NRW vereinfacht Wohneigentumsförderung - Grundstücksflächengrenze für Eigenheime entfällt
News vom 21. September 2005
Quelle: Daniel Burchard für baufoerderer.de
In Nordrhein-Westfalen gibt es eine Änderung der Förderbestimmungen für selbstgenutztes Wohneigentum. Nach Angaben des zuständigen Bauministeriums wird die bisherige Beschränkung der Eigentumsförderung auf Grundstücke bis maximal 400 Quadratmeter Größe abgeschafft. Denn in städtischen Gebieten würden schon die hohe Bodenpreise dafür sorgen, dass ohnehin nur kleinere Grundstücke erschwinglich sind, so das Ministerium. In ländlichen Gebieten führe diese Fördervoraussetzung dagegen häufig zu bürokratischem Aufwand, wenn Grundstücke nur deshalb geteilt würden, um die Fördervoraussetzungen darzustellen. Dazu erklärte Bauminister Oliver Wittke (CDU): "Wir wollen zielgerichtet fördern, und wir wollen unbürokratisch fördern. Deshalb habe ich als ersten Schritt zu einer Neuorientierung der Wohnungsbauförderung die Förderpauschalen auf engen Wohnungsmärkten und die Fördermöglichkeiten für Stadtumbaumaßnahmen verbessert sowie die Grundstücksobergrenze bei der Eigentumsförderung abgeschafft. Kosten- und flächensparendes Bauen lässt sich nicht durch bürokratische Gängelung erzwingen. Es ist im ureigenen Interesse der Kommunen, angemessene und bezahlbare Grundstücke für junge Familien auszuweisen.".

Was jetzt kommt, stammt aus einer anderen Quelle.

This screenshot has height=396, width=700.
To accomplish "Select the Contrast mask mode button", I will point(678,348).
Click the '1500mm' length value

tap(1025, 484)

Wie Wittke weiter mitgeteilt hat, plant er außerdem eine Verwaltungsreform, um die Bau- und Förderverfahren zu vereinfachen. So soll beim "Bauen im Außenbereich" künftig die Sieben-Jahres-Frist entfallen, während der sich bisher ein Landwirt zum Umbau seines Hofes für Wohn- oder Gewerbezwecke entscheiden musste. Außerdem will Wittke auch die Landesverordnung zum Baugesetzbuch (§ 35) vereinfachen: Bei Genehmigungsverfahren von im Außenbereich liegenden Gebäuden soll künftig die Zustimmungspflicht der Bezirksregierung entfallen. Im Bereich der Förderung schließlich soll die Anzahl der Bewilligungsbehörden für den sozialen Wohnungsbau reduziert werden. Bisher gibt es landesweit 89 dieser Behörden, die bei den Städten und Kreisen angesiedelt sind. "Einige dieser Behörden bearbeiten nur eine relativ geringe Zahl von Anträgen. Ich lasse derzeit prüfen, wie sich dieser zu hohe Verwaltungsaufwand reduzieren lässt, etwa indem man Verbünde zwischen Städten schafft", so Wittke. Als Beispiele nannte er den Emscherraum, die Bonn/Rhein-Sieg-Region oder die benachbarten Städte Remscheid, Solingen und Wuppertal.